Image by agaumont via Flickr

Customer Satisfaction Surveys.  Nearly every business uses them.  They have to, in some form or fashion, ascertain how happy (angry or apathetic) their customers are with their products.  But are they always beneficial?  I am going to tackle this topic from the customer, not the brand, point of view.  It’s all a part of my guerrilla customer service research.

I am not knocking customer satisfaction surveys at all.  What I am knocking is the process by which many surveys are deployed.   I know businesses want and need to know that their customers are Very Satisfied vs. Satisfied or (Yikes!) Very Unsatisfied; that their customers are Very Likely to Recommend; that their customers are Promoters (9 or 10), rather than Passives (7 or 8 ) or Detractors (0-6).  However, I believe that the traditional means by getting that information might be becoming antiquated.

Paper, phone calls, email, web, IVR..Any market research firm worth their weight will deploy these techniques on behalf of their clients.  My firm does it.  But the times they are a changin’..People are busy.  Why should I take time out of my day to tell you about you just because you asked me to on your receipt?  What are you going to do about my comments if they are negative?  And frankly, my chances of winning $1000, $500, a gift card or an iPad are slim to none.

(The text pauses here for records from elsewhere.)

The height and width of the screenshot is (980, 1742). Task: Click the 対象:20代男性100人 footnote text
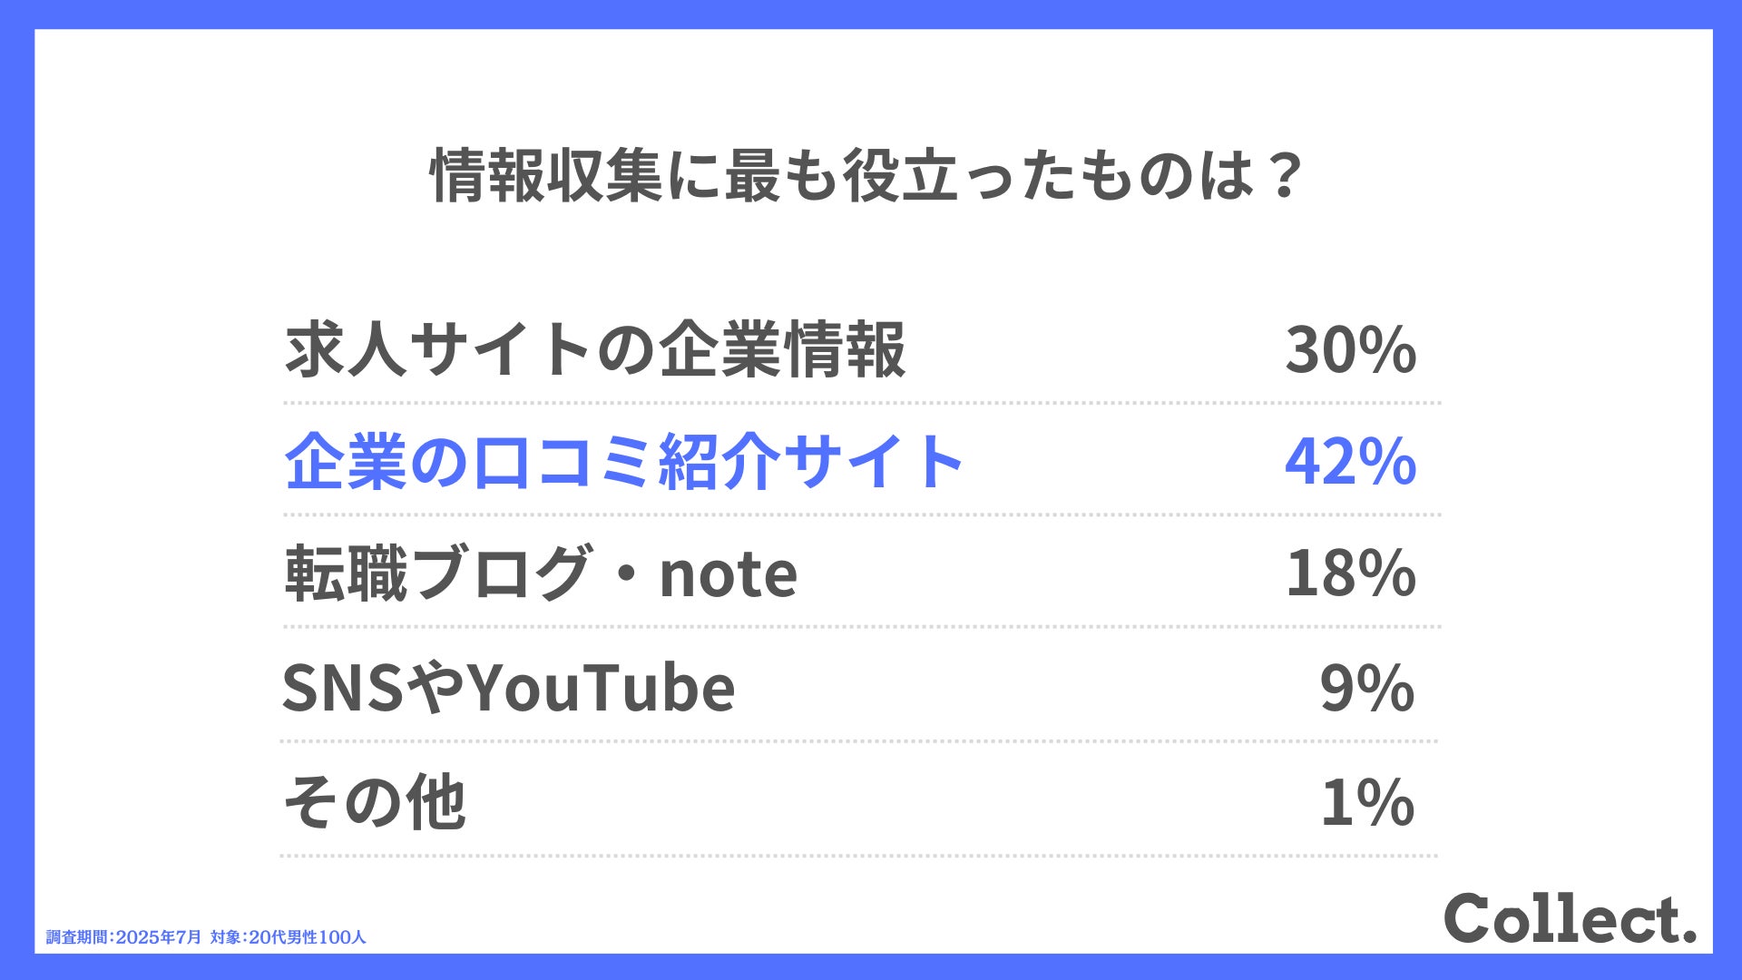[x=289, y=937]
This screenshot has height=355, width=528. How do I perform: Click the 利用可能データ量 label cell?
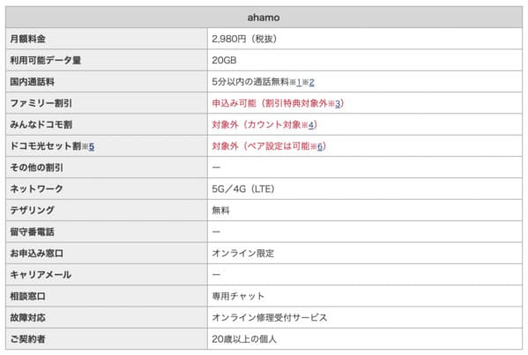click(x=107, y=60)
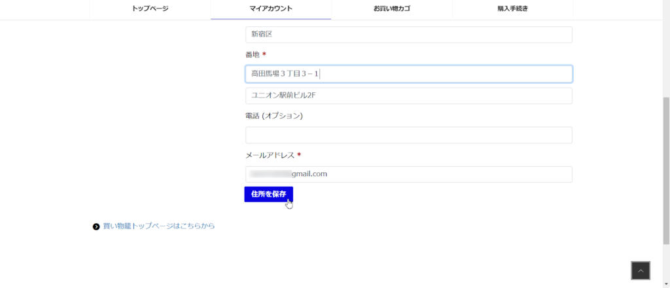
Task: Go to the お買い物カゴ tab
Action: coord(392,9)
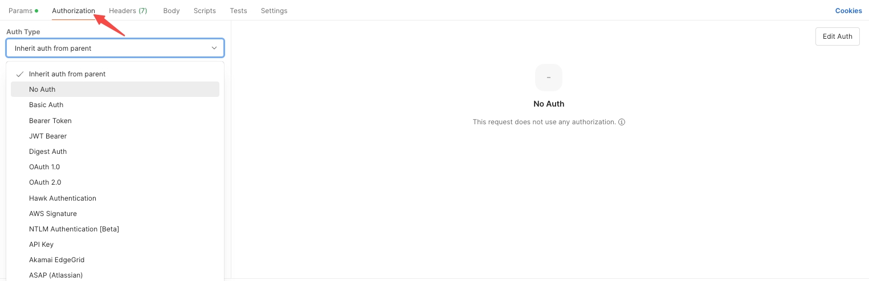Click the info icon beside the authorization message
This screenshot has width=869, height=281.
tap(622, 122)
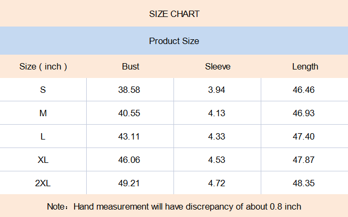Select sleeve value 4.72
The image size is (348, 217).
coord(217,183)
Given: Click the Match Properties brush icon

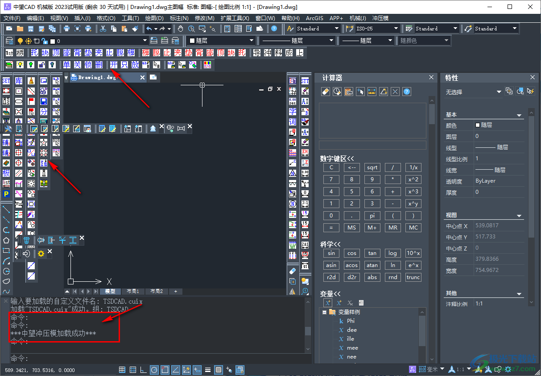Looking at the screenshot, I should click(136, 29).
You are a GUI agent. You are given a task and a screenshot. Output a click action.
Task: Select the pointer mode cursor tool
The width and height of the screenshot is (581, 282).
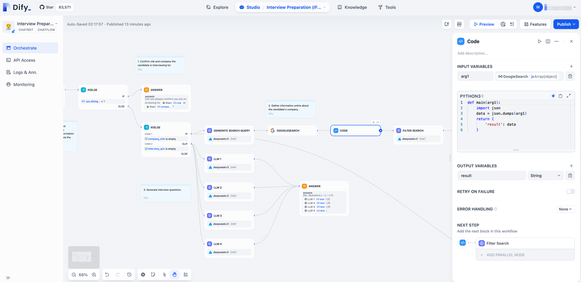click(164, 275)
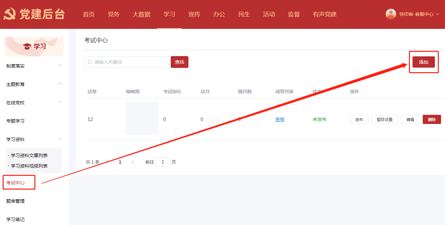Expand 在线党校 sidebar section

[x=60, y=102]
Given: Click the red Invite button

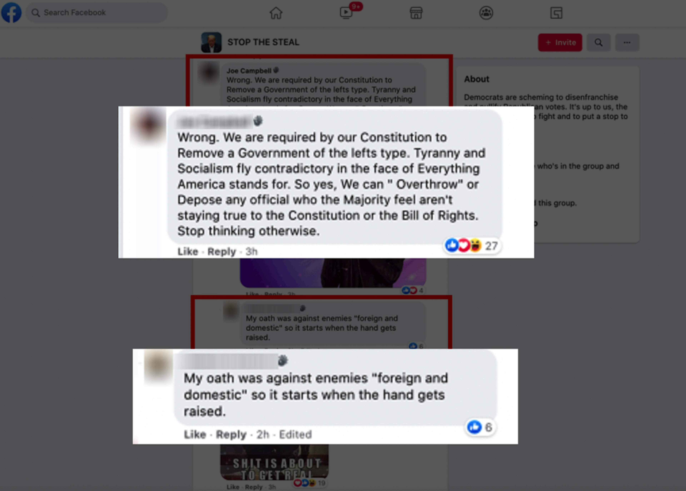Looking at the screenshot, I should click(x=560, y=43).
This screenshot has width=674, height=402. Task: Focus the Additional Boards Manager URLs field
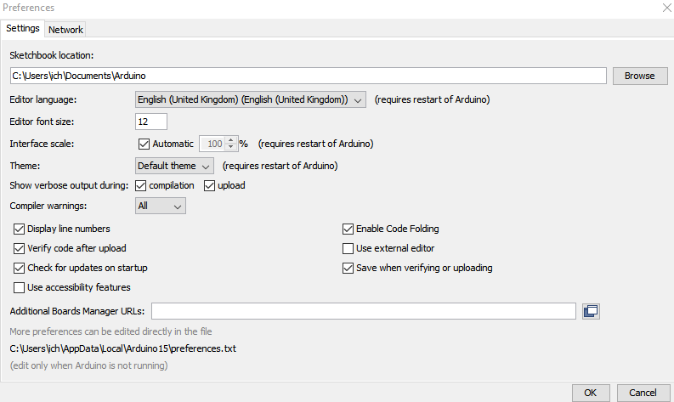[363, 311]
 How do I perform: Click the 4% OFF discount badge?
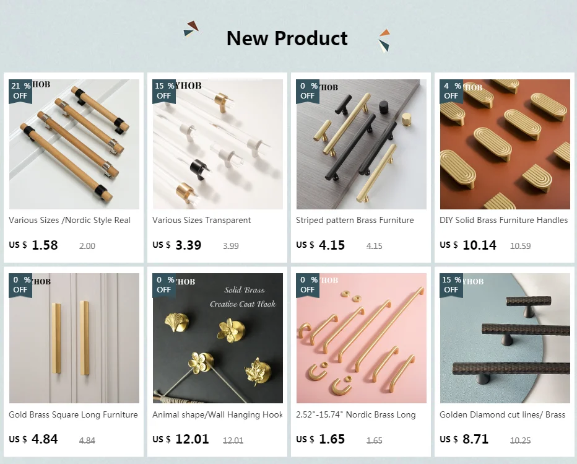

So, I’ve decided to investigate the surveys that we customers are asked to complete.  My biggest beefs so far are as follows:

  • Length of time it takes to complete.  Are you kidding?  If your survey is 50+ questions, the average Jane on the street isn’t going to finish.  I would love to see drop rates!
  • Making every question an NPS (Net Promoter Score) type question.
  • Asking me the same question twice using two different scales (like Highly Unsatisfied-Very Satisfied and then 0-10)
  • Asking me questions about everything, as opposed to trying to pinpoint a specific issue that I had (By the way, customers don’t remember very much about who did what.  They remember satisfaction.  If you want to know who did what, use a mystery shopping program
  • Showing a progress bar that barely moves (2 pages in and I am 8% complete?)
  • Asking questions that populate new ones (Who wants to bet that people change their answers just to get those to go away; not to mention it makes that progress bar move more slowly)
  • Non-responsiveness.  Why on earth are you asking me about how happy I am with you if I tell you that I am unhappy and you don’t do anything about it?
In my other life, I have a client that performs mobile surveys.  They push a text message to every customer that goes through a transaction in the store.  The survey is short and sweet (4 questions).  Every negative response is responded to because District and Regional managers are instantly notified of dissatisfied customers.  It’s not a perfect system, and we do see drop off (24% response rate on the first question drops to a 15% response rate by the 4th).  But the feedback we get from unhappy customers who knew that their issue was listened to and acted upon is amazing.
So, with that, I will share with you my Walgreens survey.  What do you think they hit on and missed?  Are there opportunities for improvement by Walgreens to create a better survey?  In the very near future, I am going to discuss some alternatives that are changing the landscape of customer satisfaction surveys, as well as offer some suggestions.  I just had to rant a little first.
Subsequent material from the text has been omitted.